If you’ve been able to imagine Spheres as soap bubbles, then imagining this conflict becomes very interesting. If the two people aren’t close, then their Sphere’s only touch on one point. But if they’re close, it’s a whole surface filled with conflict. Think about pushing two soap bubbles up close to each other – between them forms a disc of double-walled bubble*.
The surface of Sphere Conflict depends on two issues: the closeness of the people involved, and the sizes of the Spheres. Again, think of soap bubbles – huge bubbles just gobble up smaller bubbles.
Now, go all the way back to the beginning of this and think again about how to add conflict. You can’t taffy-stretch two bubbles to come into conflict without it seeming completely artificial. But, if you think of the Sphere Conflict, you suddenly can see how it can REALLY work – conflict is when two Spheres must be pressed close to each other.
When you write in such a way that the conflict is a Sphere Conflict, then you are writing with a much more powerful conflict, one that can’t be easily resolved, even if there IS a big Sit Down And Figure Everything Out Session. It’s a Sphere Conflict, and no matter how brilliant the people involved are, it’s a non-trivial matter to resolve it (assuming you CAN resolve it). Thinking this way also helps you understand how someone can get INTO a Sphere Conflict. Again with the soap bubbles: two soap bubbles pressed up to each other will simply pop away from each other unless they are being forced by something outside of BOTH of them.

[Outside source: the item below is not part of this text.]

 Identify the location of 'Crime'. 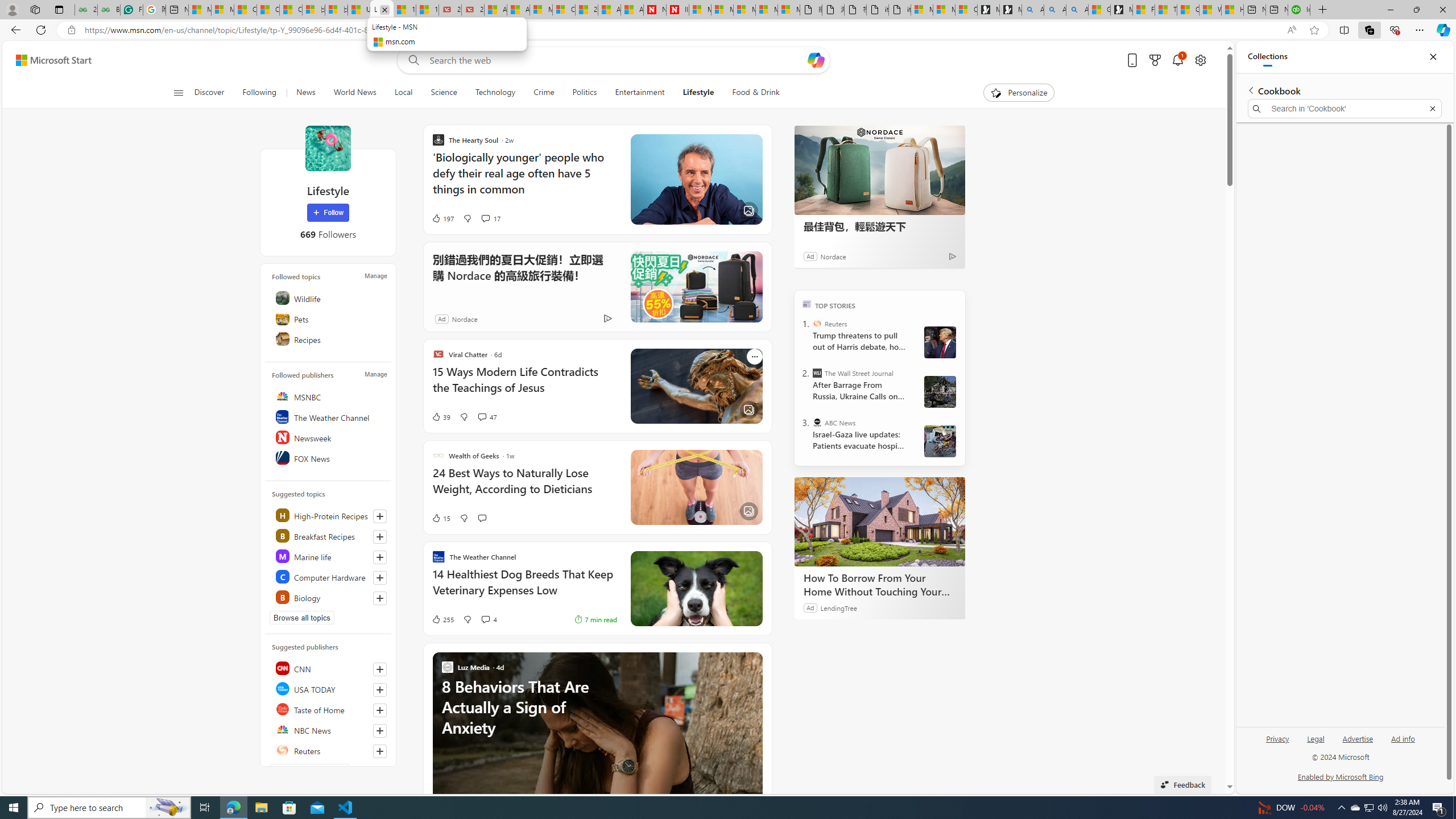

Other Spheres, a narrow corridor, or a soaped and gloved Hand Of Fate – all these things can contribute to where our Spheres are and why we don’t always have the option to move them.
This means that whatever the REAL issue is in the story, we aren’t going to get distracted by the Sphere Conflicts, but the Sphere Conflicts is where the RICHNESS of the resolution will be born, just like stars being born in violent stellar nurseries.
When we experience issues solved where there is Sphere Conflict, they seem more honest, more real (because that’s how life really seems to be), and when Spheres aren’t treated with the respect they deserve, we perceive the conflict (and resolution) as the cheap trick it is, smacking two-dimensional characters against each other and arguing over whether Superman or the Flash is faster.
Open for discussion, please!
*Actually, bubbles are ALREADY double-walled, so this would be a quad-walled circle.